1
#15 ERROR: pip's dependency resolver does not currently take into account all the packages that are installed. This behaviour is the source of the following dependency conflicts.

#15 google-cloud-aiplatform 1.16.1 requires google-cloud-bigquery<3.0.0dev,>=1.15.0, but you have google-cloud-bigquery 3.10.0 which is incompatible.

#15 google-ads 18.0.0 requires protobuf!=3.18.*,!=3.19.*,<=3.20.0,>=3.12.0, but you have protobuf 3.20.3 which is incompatible.

We are receiving these errors in the logs of docker-compose build when building our apache airflow image. According to LLM model:

  • The first conflict is between google-cloud-aiplatform and google-cloud-bigquery. The google-cloud-aiplatform library requires a version of google-cloud-bigquery that is less than 3.0.0dev and greater than or equal to 1.15.0, but you have google-cloud-bigquery version 3.10.0 installed which is incompatible.
  • The second conflict is between google-ads and protobuf. The google-ads library requires a version of protobuf that is less than or equal to 3.20.0 and greater than or equal to 3.12.0, excluding versions 3.18.* and 3.19.*, but you have protobuf version 3.20.3 installed which is incompatible.

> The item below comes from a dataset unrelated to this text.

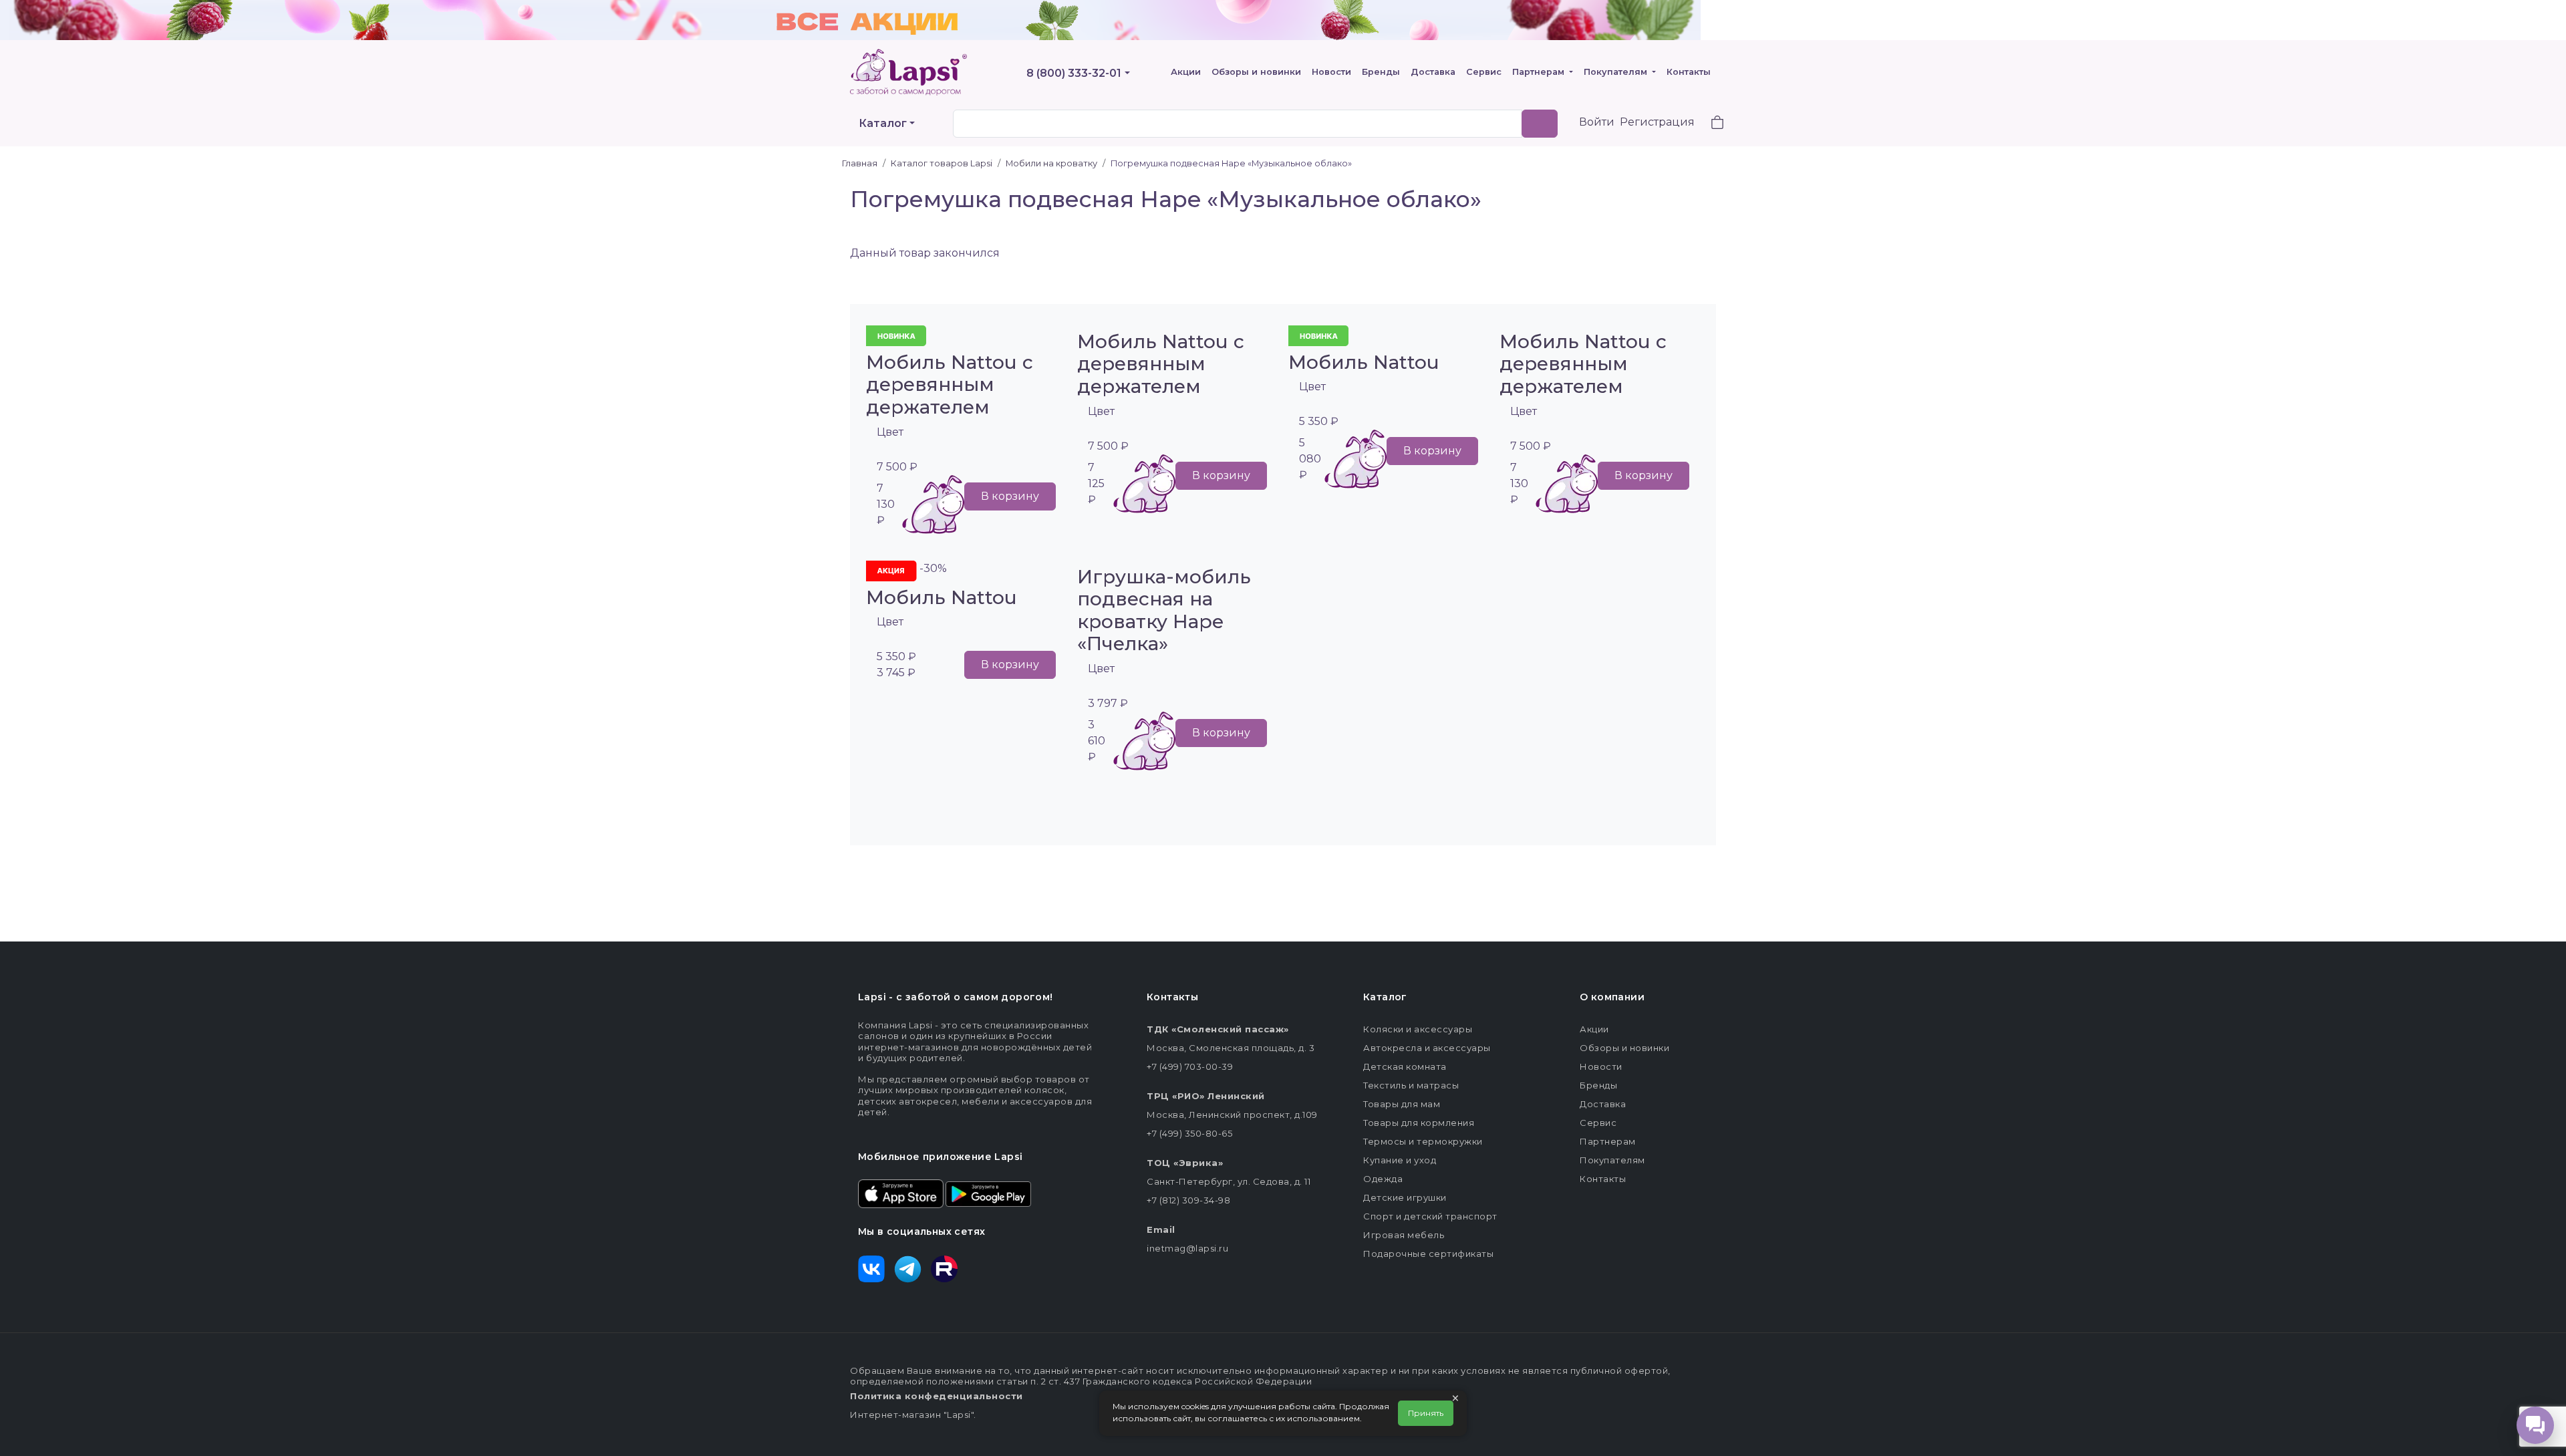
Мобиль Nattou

It's worth noting that dbt-bigquery==1.5.0 is a new release from only a few weeks ago.

Here is our Dockerfile:

FROM --platform=linux/amd64 apache/airflow:2.5.3

# install mongodb-org-tools
USER root
RUN apt-get update && apt-get install -y gnupg software-properties-common && \
    curl -fsSL https://www.mongodb.org/static/pgp/server-4.2.asc | apt-key add - && \
    add-apt-repository 'deb https://repo.mongodb.org/apt/debian buster/mongodb-org/4.2 main' && \
    apt-get update && apt-get install -y mongodb-org-tools
USER airflow

ADD requirements.txt /requirements.txt
RUN pip install -r /requirements.txt

and our requirements.txt

gcsfs==0.6.1                        # Google Cloud Storage file system interface
ndjson==0.3.1                       # Newline delimited JSON parsing and serialization
pymongo==3.12.1                     # MongoDB driver for Python
dbt-bigquery==1.5.0                 # dbt adapter for Google BigQuery
numpy==1.21.1                       # Numerical computing in Python
pandas==1.3.1                       # Data manipulation and analysis library
billiard                            # Multiprocessing replacement, to avoid "daemonic processes are not allowed to have children" error using Pool

How can we resolve these dependency conflicts? How can we even tell which library dependencies are for which libraries in our requirements.txt? My assumption is that google-cloud-aiplatform and google-cloud-bigquery are both dependencies of dbt-bigquery, however if they were dependencies to the same library, I wouldn't except a dependency conflict.

Edit: some useful logs from the build:

Requirement already satisfied: protobuf>=3.18.3 in /home/airflow/.local/lib/python3.7/site-packages (from dbt-core~=1.5.0->dbt-bigquery==1.5.0->-r /requirements.txt (line 5)) (3.20.0)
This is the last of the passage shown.